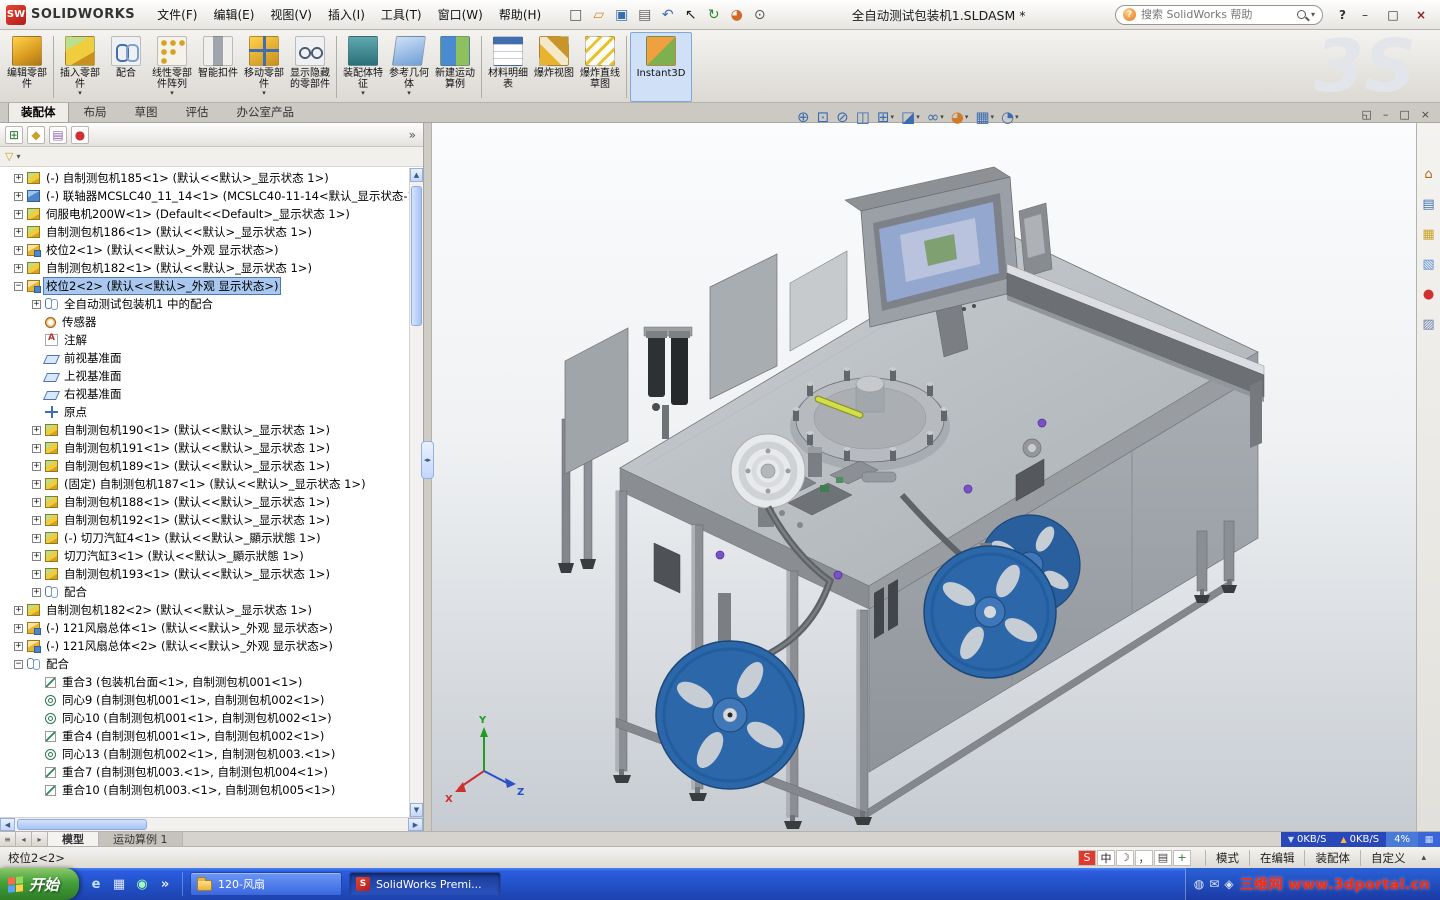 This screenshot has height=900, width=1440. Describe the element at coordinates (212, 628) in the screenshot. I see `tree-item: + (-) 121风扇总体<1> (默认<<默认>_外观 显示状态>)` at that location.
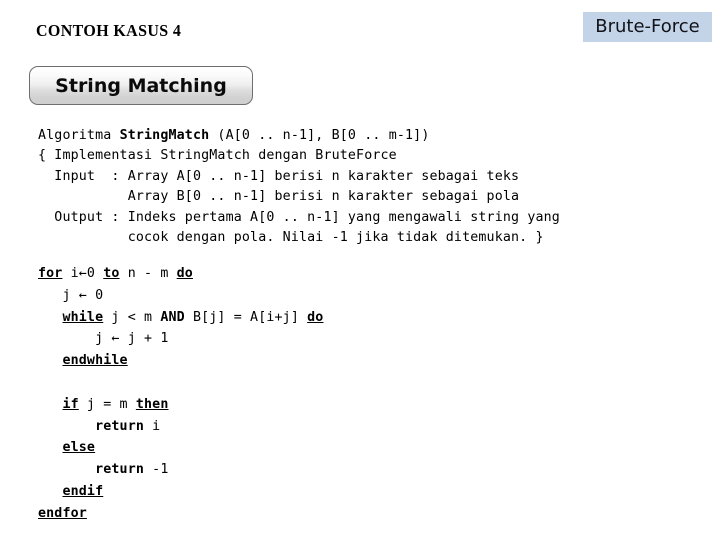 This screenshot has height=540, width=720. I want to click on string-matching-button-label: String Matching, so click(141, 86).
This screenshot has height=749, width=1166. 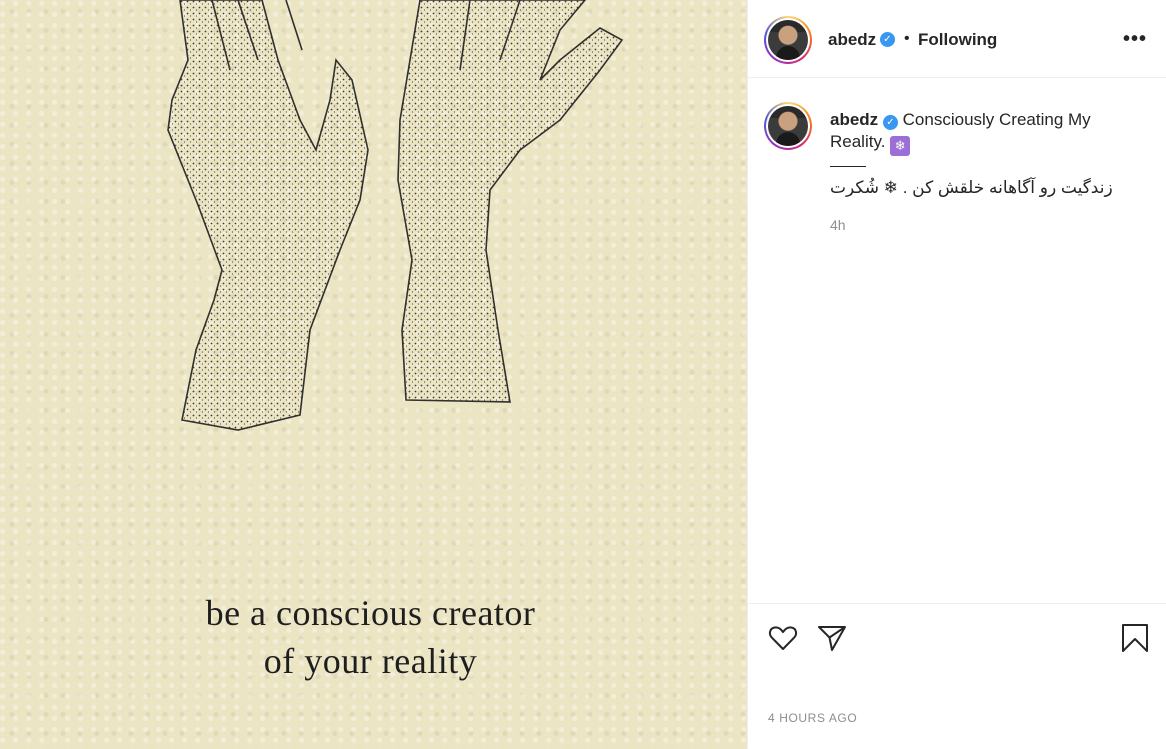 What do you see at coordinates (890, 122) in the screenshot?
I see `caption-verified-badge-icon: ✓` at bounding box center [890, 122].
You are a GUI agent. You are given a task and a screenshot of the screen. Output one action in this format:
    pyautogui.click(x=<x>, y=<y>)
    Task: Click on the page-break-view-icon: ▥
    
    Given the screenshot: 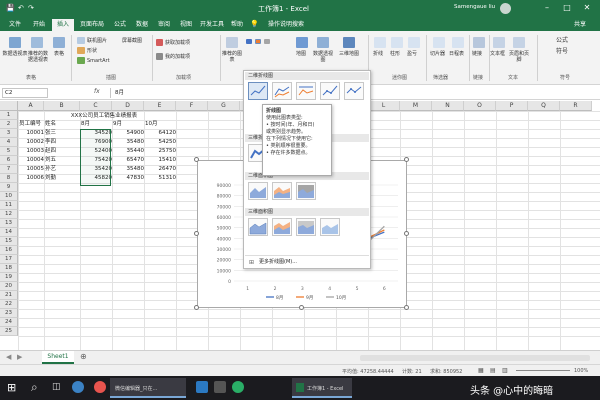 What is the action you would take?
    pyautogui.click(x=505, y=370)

→ Exercise requirements: Pick out each line of the data above that contains the string "icon", matching case exactly, and copy those lines.

→ Answer section:
I see `caption-verified-badge-icon: ✓` at bounding box center [890, 122].
    Task: Click on the page-break-view-icon: ▥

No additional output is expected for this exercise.